**Problem statement**. Each record should be reproduced exactly.

**Records for this task**.
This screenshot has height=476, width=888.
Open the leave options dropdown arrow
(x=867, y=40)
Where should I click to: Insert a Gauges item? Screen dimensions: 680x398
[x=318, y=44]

**Answer section**.
This screenshot has height=476, width=888.
Open the leave options dropdown arrow
(x=867, y=40)
Where should I click to: Insert a Gauges item? Screen dimensions: 680x398
[x=318, y=44]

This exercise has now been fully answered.